| Amaç |
Aşağıda verilerden önce gelen ve Değirmendere'deki karpuz tarlasını anlatan anı yazısını son cümlesinden itibaren sürdürür müsünüz?

| Seçilen metin |
DEĞİRMENDERE'DEKİ KARPUZ TARLASI
VE "DEMİRCİ İSMAİL"
İsmail Fandaklı
Tekke (Gazipaşa Mahallesi) veya farklı mahallelerdeki komşu oturmalarına annemle giderdim. Bebekliğimi bilmiyorum ama, anımsayabildiğim babamla ilk sokağa çıkışım 1965 yılının ortalarındadır. Çoğunlukla çarşı alışverişiydi bu gezilerimiz.
Bu yazımda sizlerle paylaşmak istediğim, 1965'in yaz sonunda babamla birlikte Değirmendere'ye gidişimiz ve anımsayabildiklerim.

| Kaynak veriler |
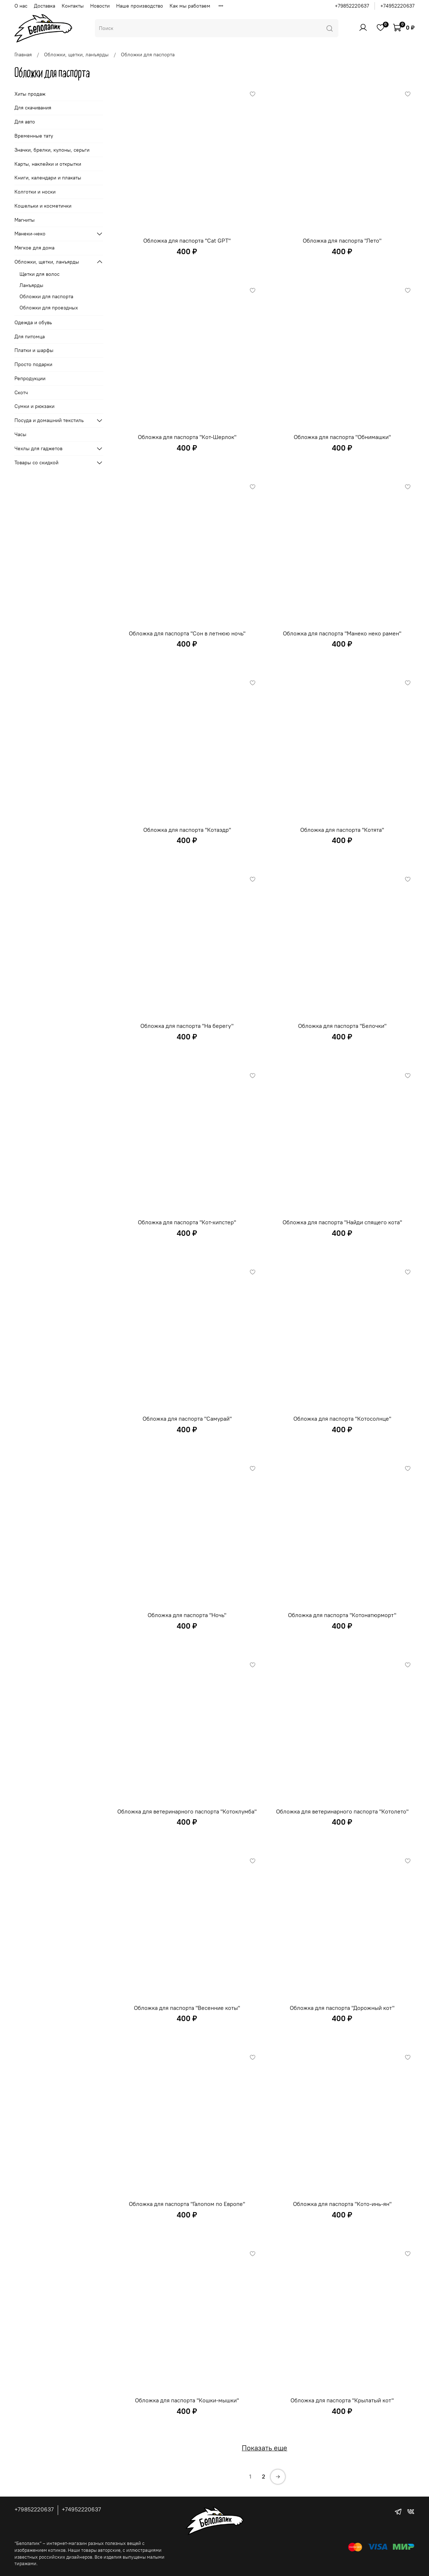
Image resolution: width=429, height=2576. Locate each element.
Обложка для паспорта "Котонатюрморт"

| Görev yanıtı |
Merdivenli Sokak'ın kuzey çıkışındaki Cumhuriyet Bakkaliyesi, karşı köşede, önceleri fırın, daha sonraları Saruhan Ailesi'nin Sümer Eczanesi yer alırdı. Babamla birlikte Merdivenli Sokak'taki evimizden çıktıktan sonra sokağımızın girişine doğuya yöneldik. Kadir Aga'nın sütlaç ve kazandibi dükkanı, kütüphane (Gazeteciler Cemiyeti), Tekel Deposu, Azaklar Bakkaliyesi, Yahya Tezel'in evi, Celal Özgür'ün ustalığında Gülbahçe Lokantası, Acem Mektebi, Kasap Atilla, İsaoğlu ve Ekmekçioğlu Fırını'nın önünden geçerek Arafilboy'a doğru yolumuza devam ettik. Solumuzda, hemen karşı köşede Ertuğrul Fırını, yanında da Çavuşoğlu Garajı vardı o yıllarda.
Aşıklar Parkı (Fatih Parkı) önünden ilerlerken, birçok dükkan sahibiyle selamlaşmıştı babam. Köprübaşı'ndaki kahvehanelerin önünde oturanlar arasında Kerim Hoca (Abdülkerim Aşan) ve Halit Taşkın gibi mahallenin eskileriyle de selamlaşıldıktan sonra Çolak İdris (Ayşan)'in kahvehanesinde mola verdik. İdris Bey'le babam, tokalaşıp sarıldıktan sonra kahvehanenin önünde oturdu. Kahveler söylenip içilirken, koyu bir sohbete daldılar.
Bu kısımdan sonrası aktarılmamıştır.